### Your goal
Exactly the lines below starting at the line with "Screen dimensions: 1305x924" and ending at the line with "Select Every 2 weeks from the list" are wanted, with both ends included. Leave out the pictures and add no other lines.

### Input data
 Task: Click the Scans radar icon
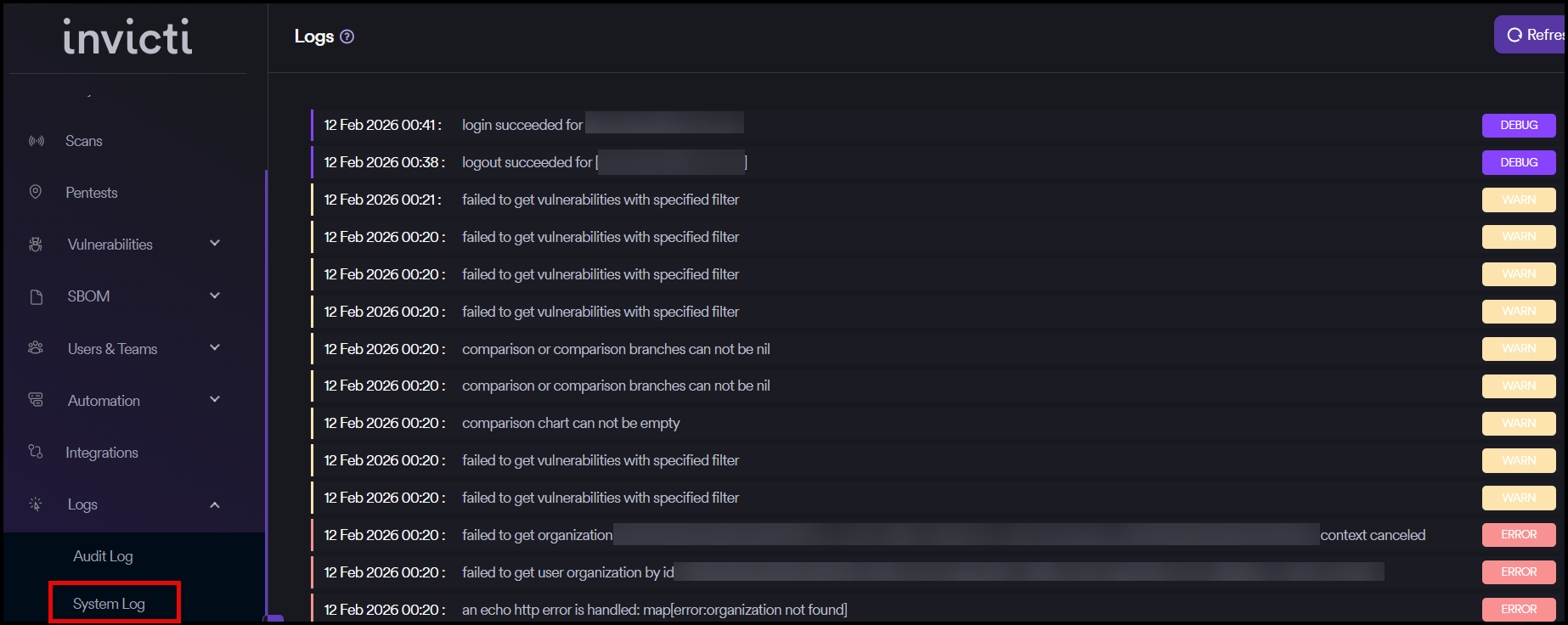(37, 141)
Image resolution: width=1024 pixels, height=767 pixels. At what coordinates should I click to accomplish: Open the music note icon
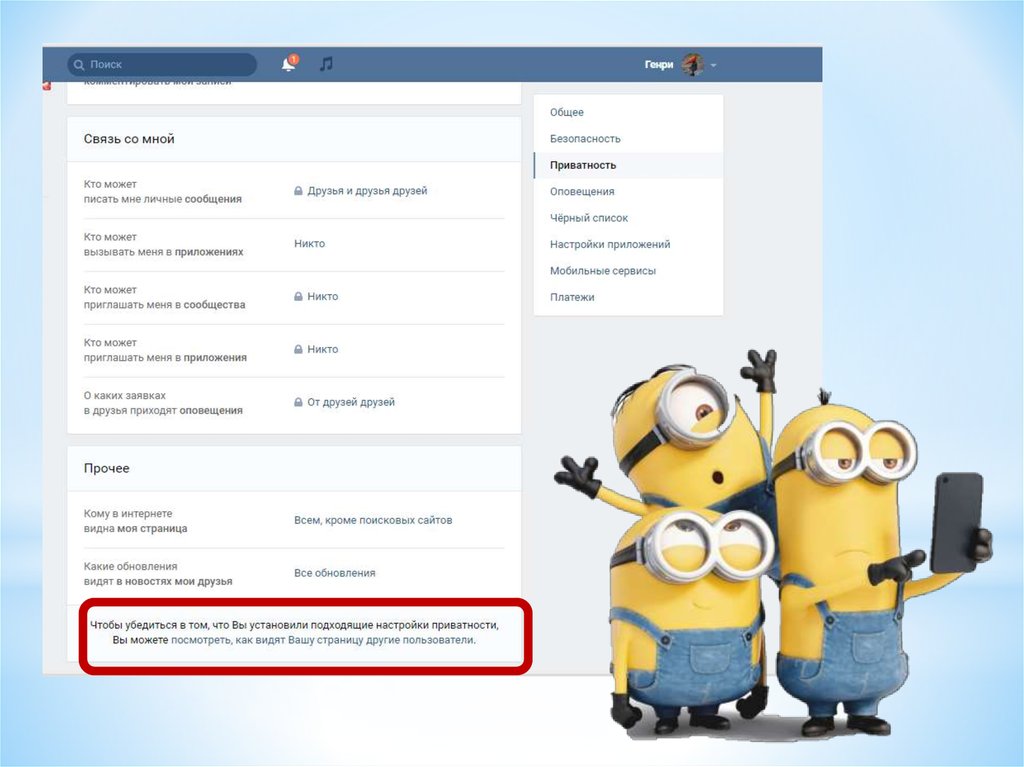(x=325, y=64)
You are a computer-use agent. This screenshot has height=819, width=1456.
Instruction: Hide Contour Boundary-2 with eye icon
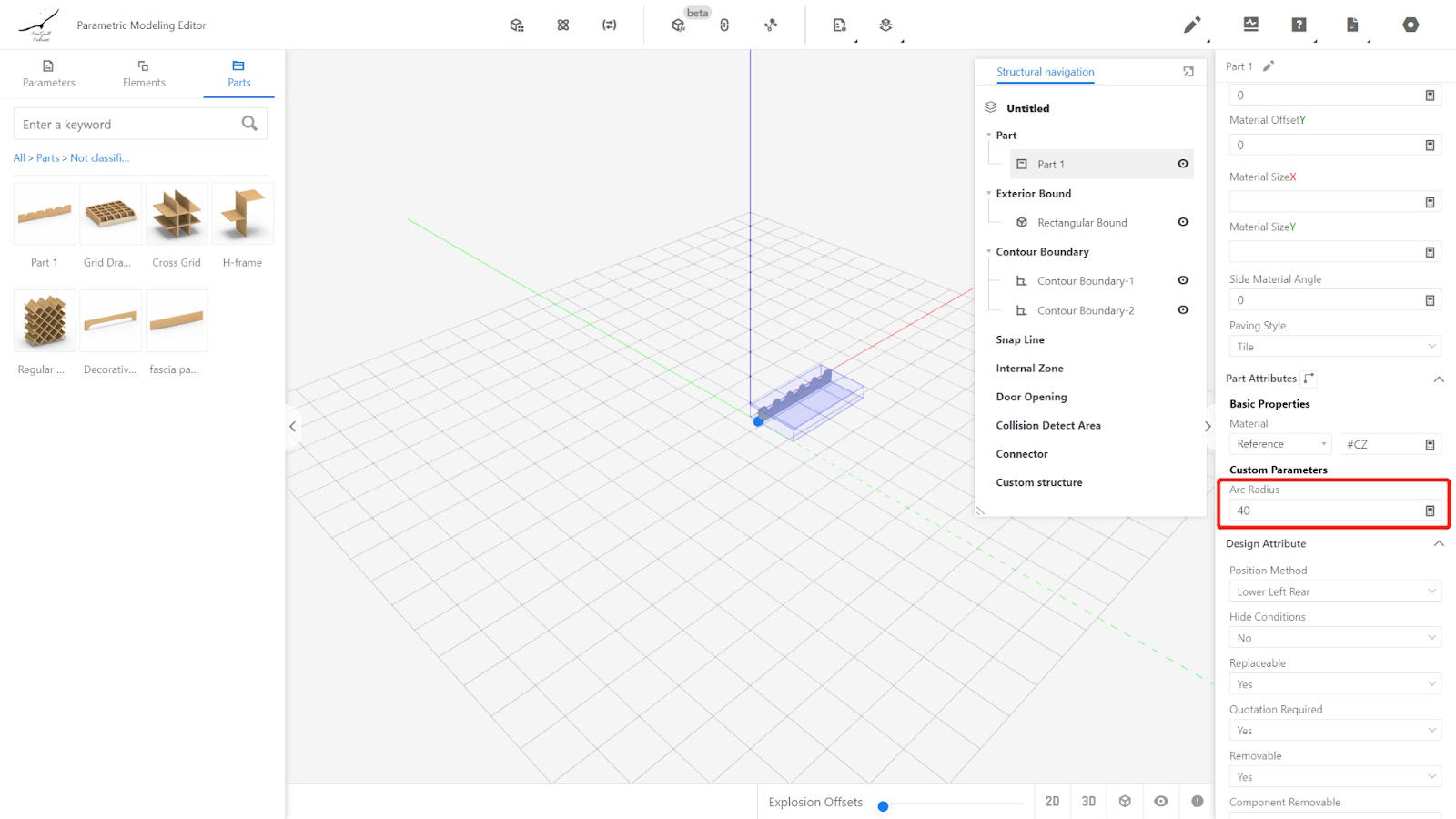tap(1183, 310)
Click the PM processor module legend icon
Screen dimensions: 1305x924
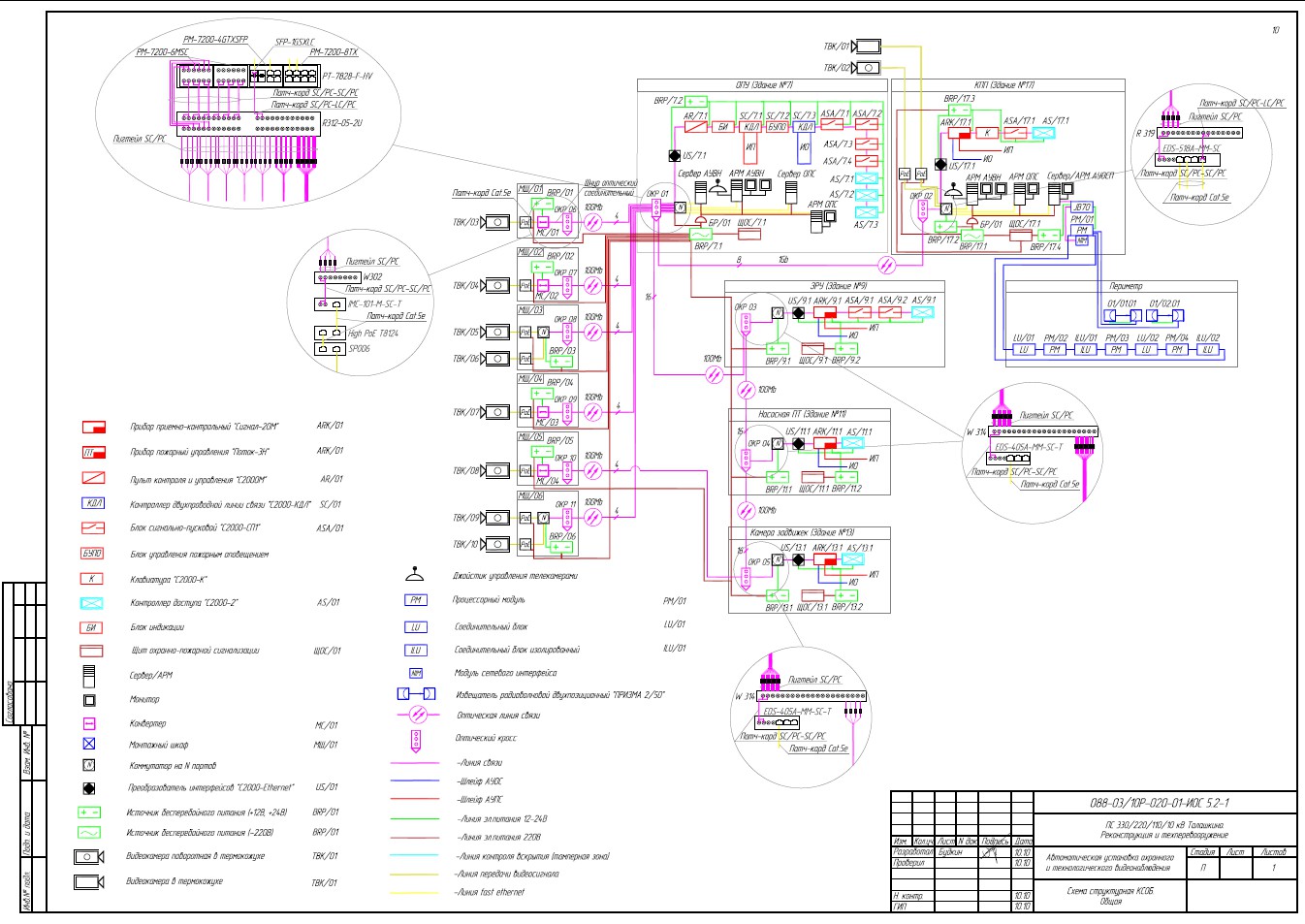(415, 600)
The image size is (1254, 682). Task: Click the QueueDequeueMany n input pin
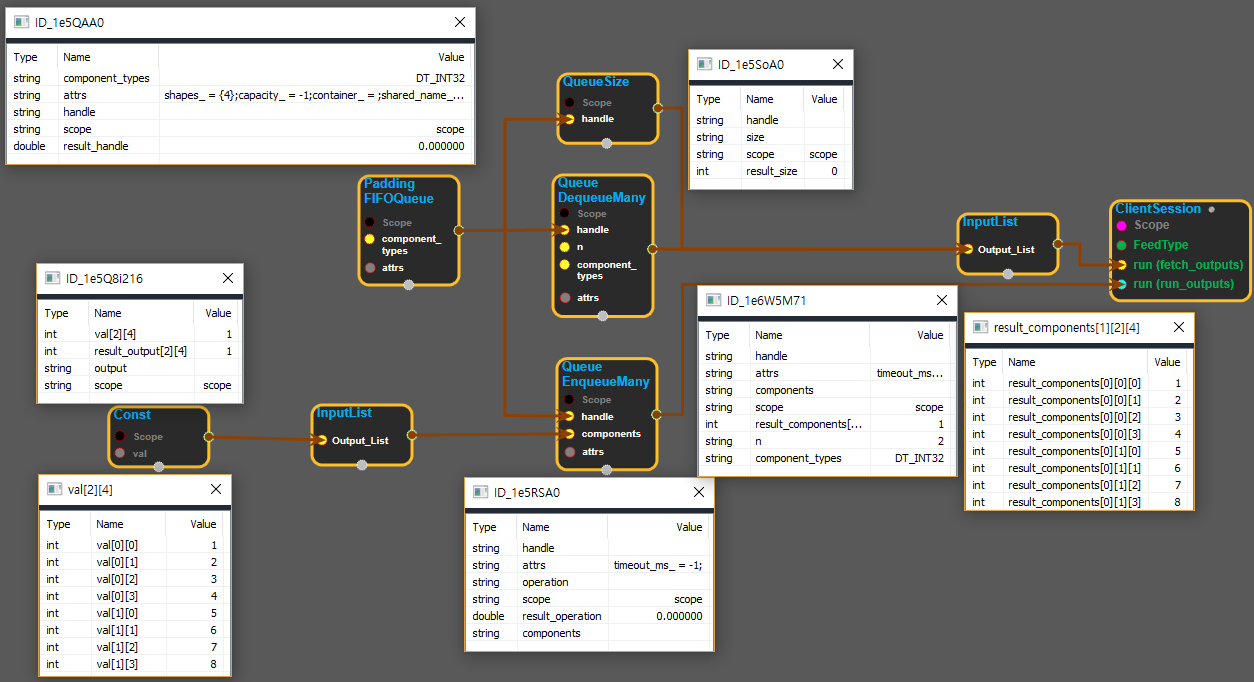(565, 247)
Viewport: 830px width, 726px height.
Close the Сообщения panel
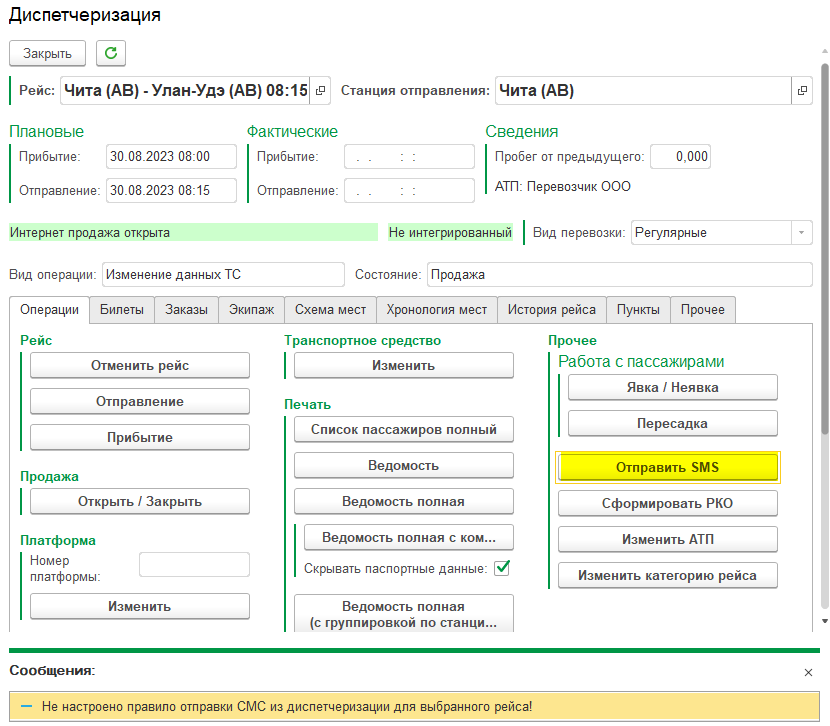808,674
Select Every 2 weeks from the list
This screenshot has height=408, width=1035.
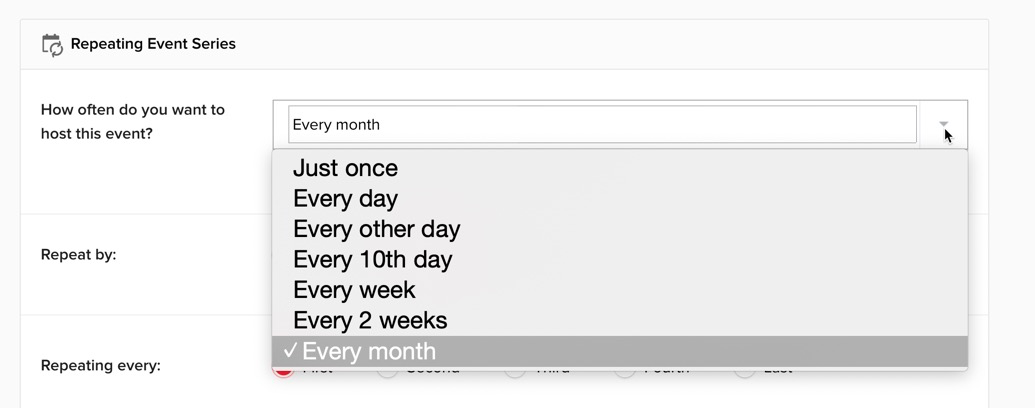coord(370,321)
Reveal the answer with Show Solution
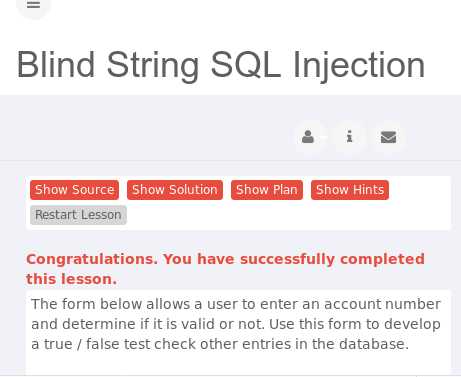 tap(175, 190)

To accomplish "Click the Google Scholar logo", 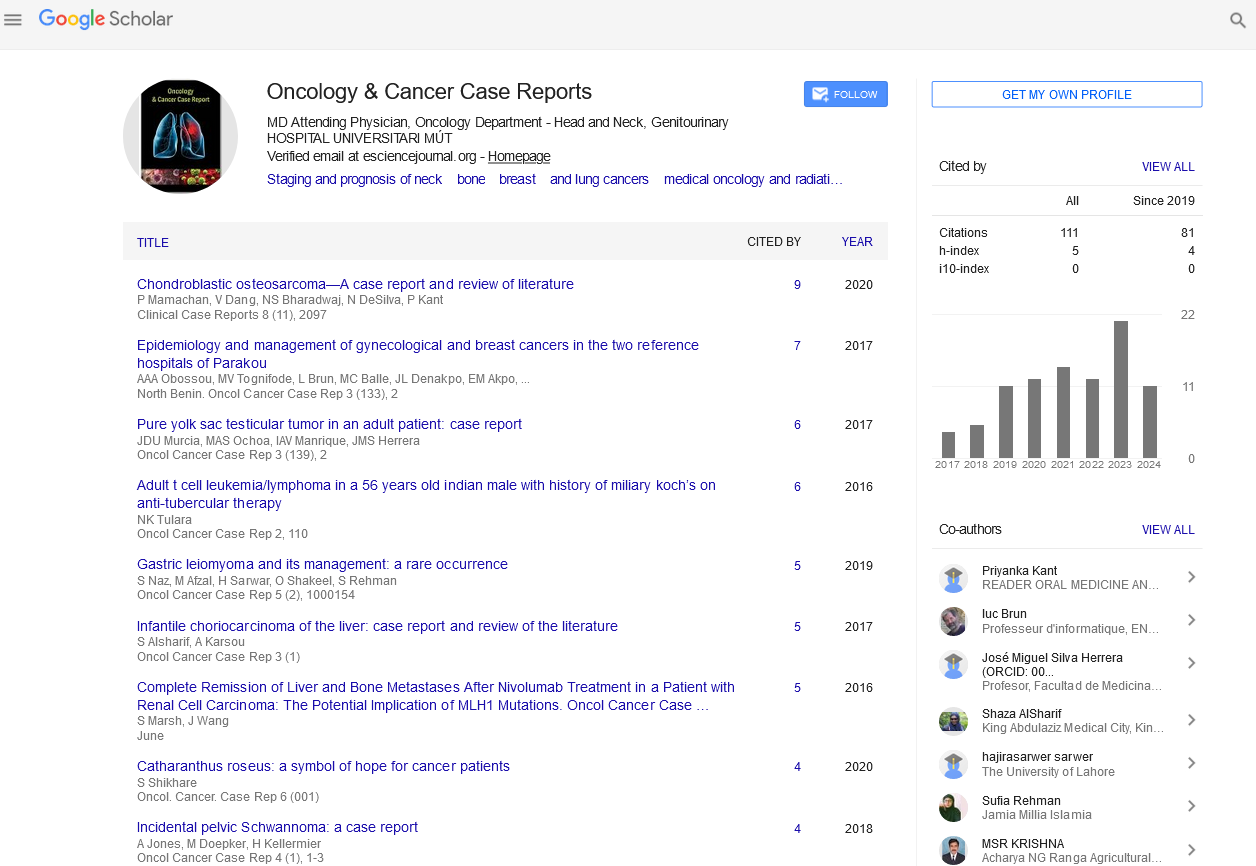I will (x=106, y=19).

### Result of this task
Screen dimensions: 1305x924
(415, 600)
The image size is (1254, 682). Task: Click the QueueDequeueMany n input pin
(565, 247)
Viewport: 830px width, 726px height.
Close the Сообщения panel
808,674
Select Every 2 weeks from the list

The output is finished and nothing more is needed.